Pit later shows he is capable of lyrical dexterity with "Blood is Thicker Than Water" and "Raindrops." He demonstrates this by showing a higher level of thinking that extends beyond the average Tony Montana dream: "There's no looking or turning back/I used to watch coke turn to crack/But that's what made me turn to rap."

Pit goes on to discus the agony of poverty, betrayal and the government's role in his life. Later, he shows the impact his father's death has had on him on "Raindrops." The track is given a great musical boost by the show-stealing voice of Anjuli Stars. It's important to note that this album isn't for everybody. He has many tracks in Spanish/English ("Que Tu Sabes D'Esto," "Ay Chico," "Voodoo") and one that is completely in Spanish ("Dime Remix"). The language barrier wasn't a problem for me, but it likely offers nothing for any listeners unfamiliar with Spanish.

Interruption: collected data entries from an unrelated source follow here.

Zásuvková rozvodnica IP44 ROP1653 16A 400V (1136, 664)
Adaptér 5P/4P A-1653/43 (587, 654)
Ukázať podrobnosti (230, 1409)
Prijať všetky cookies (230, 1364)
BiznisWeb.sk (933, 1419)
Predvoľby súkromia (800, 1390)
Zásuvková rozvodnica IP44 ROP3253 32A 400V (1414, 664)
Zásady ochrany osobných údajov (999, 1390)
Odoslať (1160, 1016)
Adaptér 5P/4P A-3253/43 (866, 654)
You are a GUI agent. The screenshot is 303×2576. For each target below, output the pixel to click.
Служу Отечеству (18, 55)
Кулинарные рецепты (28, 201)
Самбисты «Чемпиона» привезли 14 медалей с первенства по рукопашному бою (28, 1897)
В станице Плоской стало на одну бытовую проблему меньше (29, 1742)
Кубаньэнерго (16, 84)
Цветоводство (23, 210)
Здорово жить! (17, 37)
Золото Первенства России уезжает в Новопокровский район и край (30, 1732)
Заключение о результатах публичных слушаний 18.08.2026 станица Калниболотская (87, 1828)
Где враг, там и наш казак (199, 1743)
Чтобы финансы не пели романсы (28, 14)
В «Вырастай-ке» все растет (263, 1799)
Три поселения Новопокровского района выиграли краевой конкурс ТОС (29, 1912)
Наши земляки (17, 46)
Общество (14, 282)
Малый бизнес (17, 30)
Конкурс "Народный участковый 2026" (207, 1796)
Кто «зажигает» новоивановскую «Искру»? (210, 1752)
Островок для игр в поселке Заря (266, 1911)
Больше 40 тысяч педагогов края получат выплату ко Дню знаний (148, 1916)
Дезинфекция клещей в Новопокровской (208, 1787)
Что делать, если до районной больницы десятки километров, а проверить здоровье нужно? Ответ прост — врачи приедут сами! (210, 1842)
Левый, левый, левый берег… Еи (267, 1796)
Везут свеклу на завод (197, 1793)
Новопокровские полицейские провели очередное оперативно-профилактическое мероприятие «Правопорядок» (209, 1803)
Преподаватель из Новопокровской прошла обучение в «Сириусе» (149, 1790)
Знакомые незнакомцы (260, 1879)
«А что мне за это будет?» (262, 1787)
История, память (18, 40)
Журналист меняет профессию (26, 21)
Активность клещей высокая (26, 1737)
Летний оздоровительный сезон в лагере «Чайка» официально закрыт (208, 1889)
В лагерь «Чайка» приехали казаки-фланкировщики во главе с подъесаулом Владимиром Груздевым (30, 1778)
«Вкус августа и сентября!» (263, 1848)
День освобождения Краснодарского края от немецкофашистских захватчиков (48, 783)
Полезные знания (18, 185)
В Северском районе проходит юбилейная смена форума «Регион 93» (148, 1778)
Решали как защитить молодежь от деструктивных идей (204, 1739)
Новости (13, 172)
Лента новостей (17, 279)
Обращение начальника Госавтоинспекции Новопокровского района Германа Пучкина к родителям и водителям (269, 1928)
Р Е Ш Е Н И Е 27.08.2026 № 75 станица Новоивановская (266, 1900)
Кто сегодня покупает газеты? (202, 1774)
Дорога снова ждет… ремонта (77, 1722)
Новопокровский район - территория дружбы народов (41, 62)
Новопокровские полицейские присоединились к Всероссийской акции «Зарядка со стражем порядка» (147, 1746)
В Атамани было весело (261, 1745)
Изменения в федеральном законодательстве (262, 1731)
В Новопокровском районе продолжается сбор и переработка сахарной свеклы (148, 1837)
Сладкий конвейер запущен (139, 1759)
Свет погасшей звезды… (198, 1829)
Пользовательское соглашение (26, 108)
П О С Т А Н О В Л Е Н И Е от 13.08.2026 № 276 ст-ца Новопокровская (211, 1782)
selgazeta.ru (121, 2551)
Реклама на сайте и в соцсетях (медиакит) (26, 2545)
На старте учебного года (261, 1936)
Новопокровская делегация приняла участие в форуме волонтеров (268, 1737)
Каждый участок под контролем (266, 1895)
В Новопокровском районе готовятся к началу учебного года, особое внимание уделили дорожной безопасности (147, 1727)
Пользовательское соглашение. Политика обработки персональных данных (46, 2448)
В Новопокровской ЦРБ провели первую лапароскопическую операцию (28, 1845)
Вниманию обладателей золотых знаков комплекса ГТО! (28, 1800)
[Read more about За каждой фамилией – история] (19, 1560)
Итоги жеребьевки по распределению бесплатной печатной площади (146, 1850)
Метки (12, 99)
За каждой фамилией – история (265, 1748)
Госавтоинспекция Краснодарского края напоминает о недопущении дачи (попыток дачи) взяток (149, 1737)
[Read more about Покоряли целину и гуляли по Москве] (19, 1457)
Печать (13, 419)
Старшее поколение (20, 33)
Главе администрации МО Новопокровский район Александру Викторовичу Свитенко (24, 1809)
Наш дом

The main gripe is in his topic selection. Why name an album after such an important time in Cuban-American life if you aren't going to rap about it? Instead, we get a variety of cookie-cutter club tracks, loud choruses about dancing and not enough substance to balance this out. Worse yet, the spoken word artists in the interludes "murder" him on his own shit (word to Nas). They touch on the Mariel Boatlift, Hurricane Katrina, George Bush and how we are all united in a fight for freedom. It would've been nice for the actual artist on the album to do some real talk himself.